* **TASK DESCRIPTION**
Revise the lines below by replacing "magnifier" with "magnifying glass" everywhere it occurs. Leave everything else unchanged.

◆ ◆ ◆

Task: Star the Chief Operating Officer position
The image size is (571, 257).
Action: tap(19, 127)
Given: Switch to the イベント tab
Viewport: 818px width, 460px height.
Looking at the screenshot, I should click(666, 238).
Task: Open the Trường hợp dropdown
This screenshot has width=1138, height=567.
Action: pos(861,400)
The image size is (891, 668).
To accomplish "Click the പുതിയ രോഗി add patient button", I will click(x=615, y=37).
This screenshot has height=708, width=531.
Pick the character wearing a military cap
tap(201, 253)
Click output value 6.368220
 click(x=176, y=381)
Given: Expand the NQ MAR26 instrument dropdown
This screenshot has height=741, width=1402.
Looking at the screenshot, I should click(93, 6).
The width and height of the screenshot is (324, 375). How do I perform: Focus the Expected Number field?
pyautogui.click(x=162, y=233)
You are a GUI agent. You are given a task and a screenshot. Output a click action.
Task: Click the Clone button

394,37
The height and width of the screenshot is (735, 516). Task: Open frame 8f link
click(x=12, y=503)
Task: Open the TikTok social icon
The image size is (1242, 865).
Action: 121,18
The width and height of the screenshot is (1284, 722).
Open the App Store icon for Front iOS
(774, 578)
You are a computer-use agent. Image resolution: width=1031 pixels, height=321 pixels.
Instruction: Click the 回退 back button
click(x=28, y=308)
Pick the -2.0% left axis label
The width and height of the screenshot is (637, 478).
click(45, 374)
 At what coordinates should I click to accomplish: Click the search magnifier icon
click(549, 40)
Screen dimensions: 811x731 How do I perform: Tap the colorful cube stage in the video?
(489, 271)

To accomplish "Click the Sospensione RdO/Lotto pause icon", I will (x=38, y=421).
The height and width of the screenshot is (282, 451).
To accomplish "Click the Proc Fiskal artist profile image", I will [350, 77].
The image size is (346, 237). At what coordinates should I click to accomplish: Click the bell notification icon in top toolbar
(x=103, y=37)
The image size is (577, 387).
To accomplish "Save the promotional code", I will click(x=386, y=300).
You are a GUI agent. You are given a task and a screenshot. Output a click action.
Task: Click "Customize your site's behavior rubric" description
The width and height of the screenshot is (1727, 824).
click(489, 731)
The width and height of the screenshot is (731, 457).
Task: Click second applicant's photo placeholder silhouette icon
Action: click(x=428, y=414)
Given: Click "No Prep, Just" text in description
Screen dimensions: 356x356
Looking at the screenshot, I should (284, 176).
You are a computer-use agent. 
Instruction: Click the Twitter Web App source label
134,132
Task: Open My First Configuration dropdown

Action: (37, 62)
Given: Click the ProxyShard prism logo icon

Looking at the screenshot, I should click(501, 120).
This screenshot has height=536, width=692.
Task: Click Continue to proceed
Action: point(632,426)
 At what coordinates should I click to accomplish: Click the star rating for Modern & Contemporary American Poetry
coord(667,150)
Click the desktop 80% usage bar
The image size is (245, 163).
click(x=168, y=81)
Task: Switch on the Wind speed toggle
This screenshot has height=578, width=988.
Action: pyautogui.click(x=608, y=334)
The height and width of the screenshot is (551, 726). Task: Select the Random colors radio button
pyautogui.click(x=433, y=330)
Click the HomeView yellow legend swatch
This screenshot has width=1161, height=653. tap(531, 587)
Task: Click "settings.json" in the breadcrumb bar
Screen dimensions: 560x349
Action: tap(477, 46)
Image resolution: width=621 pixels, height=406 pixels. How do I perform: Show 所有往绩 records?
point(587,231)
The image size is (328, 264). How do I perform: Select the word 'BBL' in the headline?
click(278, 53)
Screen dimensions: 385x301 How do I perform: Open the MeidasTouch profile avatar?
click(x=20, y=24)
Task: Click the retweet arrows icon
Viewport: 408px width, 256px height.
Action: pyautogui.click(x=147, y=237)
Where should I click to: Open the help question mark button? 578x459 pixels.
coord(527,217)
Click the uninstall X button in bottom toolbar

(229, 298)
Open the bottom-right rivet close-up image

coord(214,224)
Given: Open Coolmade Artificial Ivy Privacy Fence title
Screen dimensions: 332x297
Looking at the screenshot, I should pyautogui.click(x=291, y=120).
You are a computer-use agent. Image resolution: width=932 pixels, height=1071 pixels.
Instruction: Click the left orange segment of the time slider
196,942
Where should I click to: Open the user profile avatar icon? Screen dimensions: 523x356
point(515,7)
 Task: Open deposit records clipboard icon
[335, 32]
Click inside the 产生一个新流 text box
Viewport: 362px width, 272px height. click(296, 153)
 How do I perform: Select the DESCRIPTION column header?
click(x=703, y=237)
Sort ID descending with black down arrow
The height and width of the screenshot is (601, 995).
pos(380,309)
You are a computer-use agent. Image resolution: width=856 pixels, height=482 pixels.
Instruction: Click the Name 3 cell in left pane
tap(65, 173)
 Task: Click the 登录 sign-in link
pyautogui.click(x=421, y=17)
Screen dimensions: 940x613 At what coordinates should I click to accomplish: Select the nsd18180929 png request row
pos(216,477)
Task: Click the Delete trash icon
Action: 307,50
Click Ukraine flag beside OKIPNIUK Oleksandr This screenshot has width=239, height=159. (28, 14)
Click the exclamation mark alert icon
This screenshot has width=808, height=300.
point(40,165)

◆ ◆ ◆

* **FINAL RESULT**
Task: Star the Chief Operating Officer position
The image size is (571, 257).
Action: tap(19, 127)
Given: Switch to the イベント tab
Viewport: 818px width, 460px height.
Looking at the screenshot, I should click(666, 238).
Task: Open the Trường hợp dropdown
This screenshot has width=1138, height=567.
Action: pos(861,400)
The image size is (891, 668).
To accomplish "Click the പുതിയ രോഗി add patient button", I will click(x=615, y=37).
This screenshot has height=708, width=531.
Pick the character wearing a military cap
tap(201, 253)
Click output value 6.368220
 click(x=176, y=381)
Given: Expand the NQ MAR26 instrument dropdown
This screenshot has height=741, width=1402.
Looking at the screenshot, I should click(93, 6).
The width and height of the screenshot is (324, 375). How do I perform: Focus the Expected Number field?
pyautogui.click(x=162, y=233)
You are a GUI agent. You are given a task and a screenshot. Output a click action.
Task: Click the Clone button

394,37
The height and width of the screenshot is (735, 516). Task: Open frame 8f link
click(x=12, y=503)
Task: Open the TikTok social icon
The image size is (1242, 865).
Action: 121,18
The width and height of the screenshot is (1284, 722).
Open the App Store icon for Front iOS
(774, 578)
You are a computer-use agent. Image resolution: width=1031 pixels, height=321 pixels.
Instruction: Click the 回退 back button
click(x=28, y=308)
Pick the -2.0% left axis label
The width and height of the screenshot is (637, 478).
click(45, 374)
 At what coordinates should I click to accomplish: Click the search magnifying glass icon
click(549, 40)
Screen dimensions: 811x731 How do I perform: Tap the colorful cube stage in the video?
(489, 271)

To accomplish "Click the Sospensione RdO/Lotto pause icon", I will (x=38, y=421).
The height and width of the screenshot is (282, 451).
To accomplish "Click the Proc Fiskal artist profile image", I will [350, 77].
The image size is (346, 237). At what coordinates should I click to accomplish: Click the bell notification icon in top toolbar
(x=103, y=37)
The image size is (577, 387).
To accomplish "Save the promotional code", I will click(x=386, y=300).
You are a GUI agent. You are given a task and a screenshot. Output a click action.
Task: Click "Customize your site's behavior rubric" description
The width and height of the screenshot is (1727, 824).
click(489, 731)
The width and height of the screenshot is (731, 457).
Task: Click second applicant's photo placeholder silhouette icon
Action: click(x=428, y=414)
Given: Click "No Prep, Just" text in description
Screen dimensions: 356x356
Looking at the screenshot, I should (284, 176).
You are a computer-use agent. 
Instruction: Click the Twitter Web App source label
134,132
Task: Open My First Configuration dropdown

Action: (37, 62)
Given: Click the ProxyShard prism logo icon

Looking at the screenshot, I should click(501, 120).
This screenshot has height=536, width=692.
Task: Click Continue to proceed
Action: point(632,426)
 At what coordinates should I click to accomplish: Click the star rating for Modern & Contemporary American Poetry
coord(667,150)
Click the desktop 80% usage bar
The image size is (245, 163).
click(x=168, y=81)
Task: Switch on the Wind speed toggle
This screenshot has height=578, width=988.
Action: pyautogui.click(x=608, y=334)
The height and width of the screenshot is (551, 726). Task: Select the Random colors radio button
pyautogui.click(x=433, y=330)
Click the HomeView yellow legend swatch
This screenshot has width=1161, height=653. tap(531, 587)
Task: Click "settings.json" in the breadcrumb bar
Screen dimensions: 560x349
Action: tap(477, 46)
Image resolution: width=621 pixels, height=406 pixels. How do I perform: Show 所有往绩 records?
point(587,231)
The image size is (328, 264). How do I perform: Select the word 'BBL' in the headline?
click(278, 53)
Screen dimensions: 385x301 How do I perform: Open the MeidasTouch profile avatar?
click(x=20, y=24)
Task: Click the retweet arrows icon
Viewport: 408px width, 256px height.
Action: pyautogui.click(x=147, y=237)
Where should I click to: Open the help question mark button? 578x459 pixels.
coord(527,217)
Click the uninstall X button in bottom toolbar

(229, 298)
Open the bottom-right rivet close-up image

coord(214,224)
Given: Open Coolmade Artificial Ivy Privacy Fence title
Screen dimensions: 332x297
Looking at the screenshot, I should pyautogui.click(x=291, y=120).
You are a computer-use agent. Image resolution: width=932 pixels, height=1071 pixels.
Instruction: Click the left orange segment of the time slider
196,942
Where should I click to: Open the user profile avatar icon? Screen dimensions: 523x356
point(515,7)
 Task: Open deposit records clipboard icon
[335, 32]
Click inside the 产生一个新流 text box
Viewport: 362px width, 272px height. click(296, 153)
 How do I perform: Select the DESCRIPTION column header?
click(x=703, y=237)
Sort ID descending with black down arrow
The height and width of the screenshot is (601, 995).
pos(380,309)
You are a computer-use agent. Image resolution: width=856 pixels, height=482 pixels.
Instruction: Click the Name 3 cell in left pane
tap(65, 173)
 Task: Click the 登录 sign-in link
pyautogui.click(x=421, y=17)
Screen dimensions: 940x613 At what coordinates should I click to accomplish: Select the nsd18180929 png request row
pos(216,477)
Task: Click the Delete trash icon
Action: 307,50
Click Ukraine flag beside OKIPNIUK Oleksandr This screenshot has width=239, height=159. (28, 14)
Click the exclamation mark alert icon
This screenshot has width=808, height=300.
point(40,165)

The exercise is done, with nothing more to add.